First UTXO Commitment on Testnet
If you are scrutinizing every block on the Bitcoin Cash Testnet, you may have just noted an oddity. In block 1237565, the coinbase transaction contains an additional output:
This metadata is a UTXO Commitment as it is currently being developed across Bitcoin Cash implementations. Let us see how it works.
Fast Syncing Nodes
Currently new full nodes download the entire historical blockchain. Not only does this cause an annoying delay in the initial setup, but this also results in a disproportionate burden on existing nodes that spend a large portion of their bandwidth providing these old blocks.
Why do full nodes need this? They don’t actually validate these blocks. Most implementations contain a parameter called "assumevalid" which contains a hardcoded default:
This isn’t as trusting as it sounds. When you would validate these blocks, you would validate them according to the rules as written in the software. All that the assumevalid hardcoded value claims, is that the these blocks follow the rules as programmed in that very same software. It’s merely a “precompiled validation” that does not increase trust or decrease security.

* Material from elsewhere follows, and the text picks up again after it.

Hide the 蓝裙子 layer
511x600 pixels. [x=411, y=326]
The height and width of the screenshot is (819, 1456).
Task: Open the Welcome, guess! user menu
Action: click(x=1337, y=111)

The only reason that these full nodes need the entire history is to initiate their bookkeeping: To validate incoming transactions and blocks they must know which outputs of which transactions are currently unspent. They must create an Unspent Transaction Output set, or UTXO set. Generating this set requires them to browse through all blocks gathering all outputs, and crossing off outputs that are spent by inputs.
It would be a great improvement if full nodes would be able to just download the UTXO set (~2gb) instead of the entire history (~140gb).
A UTXO Commitment: First attempt
A commitment of a dataset is a value that is deterministically calculated for that dataset.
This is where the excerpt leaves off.